Channeling The Right Amount Of Repetition Into Your Business Model
- May 5, 2021
- Posted by: Rochelle
- Category: Mindset, Running Your Business
When you decided to start your business, your first decision probably wasn’t ”Hey, let’s make every day the same!”
More likely, you left the traditional workforce to forge your own path—to discover how interesting and deeply rewarding you could make your work (and your life).
Most of us need just enough repetition to create traction but not so much that we simply find ourselves on another hamster wheel.
Which means finding the truly important things you do that work—and doing them over and over again in the right doses while still allowing space for something even better.
Let’s say you design a service that is steadily building traction—instead of constantly tweaking it, try working with it as is for a while.
Find the groove that allows you to define some repeatable steps—maybe even outsourcing them—so you can build a sustainable revenue source.
Once that service is on firm ground—with a steady pipeline of leads and repeatable processes—then you can turn your attention to the next thing.
Sidebar: if we’re talking courses, you can build a crazy amount of leverage if you stick with the right concept long enough to make it pay off.
Repetition is both the curse and the pot of gold in running your authority business.
There’s a certain amount of repetition you’ll need to embrace to make your business sustainable.

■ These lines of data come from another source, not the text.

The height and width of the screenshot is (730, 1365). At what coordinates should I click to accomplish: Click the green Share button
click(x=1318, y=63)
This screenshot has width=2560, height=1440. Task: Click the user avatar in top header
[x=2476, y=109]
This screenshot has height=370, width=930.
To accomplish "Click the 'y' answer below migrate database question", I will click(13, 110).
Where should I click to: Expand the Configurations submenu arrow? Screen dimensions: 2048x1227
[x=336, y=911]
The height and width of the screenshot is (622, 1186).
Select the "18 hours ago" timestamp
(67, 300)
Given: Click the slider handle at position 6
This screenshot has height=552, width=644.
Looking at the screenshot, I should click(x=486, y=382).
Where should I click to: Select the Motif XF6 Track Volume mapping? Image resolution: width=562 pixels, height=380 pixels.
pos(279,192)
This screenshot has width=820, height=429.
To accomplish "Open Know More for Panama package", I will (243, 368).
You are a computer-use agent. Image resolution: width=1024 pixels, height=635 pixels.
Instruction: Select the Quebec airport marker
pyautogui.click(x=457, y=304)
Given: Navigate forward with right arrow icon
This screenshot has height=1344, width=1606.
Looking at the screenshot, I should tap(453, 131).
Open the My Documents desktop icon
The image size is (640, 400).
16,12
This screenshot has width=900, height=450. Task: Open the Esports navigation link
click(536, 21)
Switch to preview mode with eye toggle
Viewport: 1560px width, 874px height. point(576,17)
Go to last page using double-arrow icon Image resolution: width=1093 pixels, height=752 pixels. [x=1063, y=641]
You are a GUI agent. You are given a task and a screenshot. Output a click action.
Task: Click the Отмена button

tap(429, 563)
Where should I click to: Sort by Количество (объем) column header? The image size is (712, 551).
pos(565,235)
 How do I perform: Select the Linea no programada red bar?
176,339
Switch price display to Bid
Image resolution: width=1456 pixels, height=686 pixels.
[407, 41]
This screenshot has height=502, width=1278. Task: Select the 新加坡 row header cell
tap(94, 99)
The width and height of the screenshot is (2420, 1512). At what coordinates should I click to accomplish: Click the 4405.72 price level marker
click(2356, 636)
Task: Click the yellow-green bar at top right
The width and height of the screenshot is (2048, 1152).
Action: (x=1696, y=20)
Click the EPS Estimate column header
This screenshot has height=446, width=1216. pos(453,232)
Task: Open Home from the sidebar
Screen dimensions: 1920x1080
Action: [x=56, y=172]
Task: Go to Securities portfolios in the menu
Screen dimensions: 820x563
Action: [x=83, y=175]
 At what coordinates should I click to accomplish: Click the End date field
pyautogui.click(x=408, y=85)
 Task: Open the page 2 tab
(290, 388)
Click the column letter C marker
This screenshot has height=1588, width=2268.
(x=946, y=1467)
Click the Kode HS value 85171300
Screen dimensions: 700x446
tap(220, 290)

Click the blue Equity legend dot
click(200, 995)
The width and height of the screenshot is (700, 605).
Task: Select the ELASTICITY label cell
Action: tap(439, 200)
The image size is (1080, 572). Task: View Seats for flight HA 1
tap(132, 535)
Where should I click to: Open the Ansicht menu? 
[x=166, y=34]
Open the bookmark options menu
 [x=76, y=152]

The good news is you can do this without altering your personality or working outside your genius zone.
Take Marie Forleo: her primary revenue stream is her signature B School course. She’s built a revenue-generating powerhouse by focusing all her attention on one thing.
One of my clients has only two revenue streams that support each other: a one-time assessment that he performs himself and an ongoing retainer service (supported by a team of peers).
That’s a seven figure, highly profitable business based on only two repeating processes, leaving him almost half his time to invest in his other interests.
My point is this: you don’t have to constantly invent new offerings for your audience or burn down everything that you’ve built when you get bored or frustrated.
You just have to find the one or two repeatable things—the levers—that will power your revenue and fund your mission.
Which means you’ll have plenty of time—and money—to keep exploring what intrigues you.
Don’t be afraid of repetition. Instead channel it to get you where you want to go.